The Responsible Witness

What role does responsibility take in our witness to others?  How can we best represent Jesus to those who don't know Him, but know us?

"for all have sinned and fall short of the glory of God,"
-Romans 3:23

We love to talk about forgiveness, and I don't say that mockingly.  It seems we've all been wronged in our life, and the bitterness we can hold on to is consuming.  The whole idea of this topic is one we want resolution on, but are hard-pressed to find resolve in.

But what if we flip the script on this narrative?  Let's focus, for a moment, not on forgiving others, but seeking forgiveness.

It's our natural inclination to focus on who has wronged us, the hurt we feel, and the vindication we desire, because, in our sin nature, we are selfish.

Let's focus, instead, on others.

Who have you wronged?  Even if unknowingly at the time?  Leviticus 4:27-28a says:

“If any member of the community sins unintentionally and does what is forbidden in any of the Lord’s commands, when they realize their guilt and the sin they have committed becomes known, they must bring... their offering for the sin they committed..."

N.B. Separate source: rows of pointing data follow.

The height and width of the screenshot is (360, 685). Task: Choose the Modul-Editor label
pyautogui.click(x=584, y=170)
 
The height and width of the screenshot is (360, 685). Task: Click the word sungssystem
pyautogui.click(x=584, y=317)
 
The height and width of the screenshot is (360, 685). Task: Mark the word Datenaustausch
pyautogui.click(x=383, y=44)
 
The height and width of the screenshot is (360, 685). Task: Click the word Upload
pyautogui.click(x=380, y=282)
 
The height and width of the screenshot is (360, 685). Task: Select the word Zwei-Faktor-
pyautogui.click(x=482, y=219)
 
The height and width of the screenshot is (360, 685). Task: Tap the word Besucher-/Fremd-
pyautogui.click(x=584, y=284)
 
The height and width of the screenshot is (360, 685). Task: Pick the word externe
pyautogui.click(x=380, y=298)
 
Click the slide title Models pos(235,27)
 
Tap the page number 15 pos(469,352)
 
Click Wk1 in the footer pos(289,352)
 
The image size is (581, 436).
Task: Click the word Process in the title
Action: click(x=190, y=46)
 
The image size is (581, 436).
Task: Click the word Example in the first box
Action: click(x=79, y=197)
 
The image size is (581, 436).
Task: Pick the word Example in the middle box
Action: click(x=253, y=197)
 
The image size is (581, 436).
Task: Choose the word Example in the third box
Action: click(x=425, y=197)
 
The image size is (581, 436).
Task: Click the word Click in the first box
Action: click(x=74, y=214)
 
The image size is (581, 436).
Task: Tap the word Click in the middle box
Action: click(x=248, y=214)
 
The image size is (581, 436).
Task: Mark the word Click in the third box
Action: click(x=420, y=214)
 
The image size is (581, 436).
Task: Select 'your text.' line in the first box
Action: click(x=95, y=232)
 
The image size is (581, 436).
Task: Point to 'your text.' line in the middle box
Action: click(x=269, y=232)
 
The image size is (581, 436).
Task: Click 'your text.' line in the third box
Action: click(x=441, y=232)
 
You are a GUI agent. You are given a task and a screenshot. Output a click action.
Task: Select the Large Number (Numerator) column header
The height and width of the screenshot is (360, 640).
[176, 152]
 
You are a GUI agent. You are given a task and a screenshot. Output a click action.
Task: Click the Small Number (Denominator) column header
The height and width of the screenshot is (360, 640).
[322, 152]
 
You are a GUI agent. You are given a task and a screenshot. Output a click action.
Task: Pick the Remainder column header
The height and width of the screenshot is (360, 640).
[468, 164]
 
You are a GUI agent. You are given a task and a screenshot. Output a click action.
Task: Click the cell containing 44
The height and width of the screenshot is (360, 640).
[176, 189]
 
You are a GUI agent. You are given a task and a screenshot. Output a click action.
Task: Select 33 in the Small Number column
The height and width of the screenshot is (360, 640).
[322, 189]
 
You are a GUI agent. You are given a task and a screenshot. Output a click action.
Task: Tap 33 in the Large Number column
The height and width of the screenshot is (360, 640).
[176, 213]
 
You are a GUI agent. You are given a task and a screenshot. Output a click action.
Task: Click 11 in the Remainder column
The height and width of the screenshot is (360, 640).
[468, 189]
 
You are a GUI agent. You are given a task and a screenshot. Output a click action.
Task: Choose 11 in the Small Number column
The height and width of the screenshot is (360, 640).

Maybe it's just me, but I can think back to mistakes I made before I was a Christian, or mistakes I made before I was mature enough to realize it was a mistake, or why it was a mistake.

One of the best things I've found I can do, in those situations, is go back to the person I wronged and apologize.

Why?  Even if it has been 10 years since the wrong, it is an opportunity to share with the person that I've grown, I've learned, and I acknowledge now that what I did was wrong.  It's an opportunity for me to share how my relationship with Jesus has matured me.

If they're a believer, they'll forgive and rejoice with me in the growth.  If they're not, they may or may not forgive me, and they may not even get the growth, but they might.  They just might.

And if they become curious about how I've grown?  That might be a small component or a major catalyst to their own relationship with Jesus.  That matters more than my pride.